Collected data
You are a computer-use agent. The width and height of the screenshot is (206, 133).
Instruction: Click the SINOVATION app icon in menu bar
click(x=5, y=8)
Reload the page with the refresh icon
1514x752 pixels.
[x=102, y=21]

EXERCISE PROMPT: Your answer should be all of the records, transcribed exactly.

RESPONSE TO THIS EXERCISE:
You are a computer-use agent. The width and height of the screenshot is (206, 133).
Instruction: Click the SINOVATION app icon in menu bar
click(x=5, y=8)
Reload the page with the refresh icon
1514x752 pixels.
[x=102, y=21]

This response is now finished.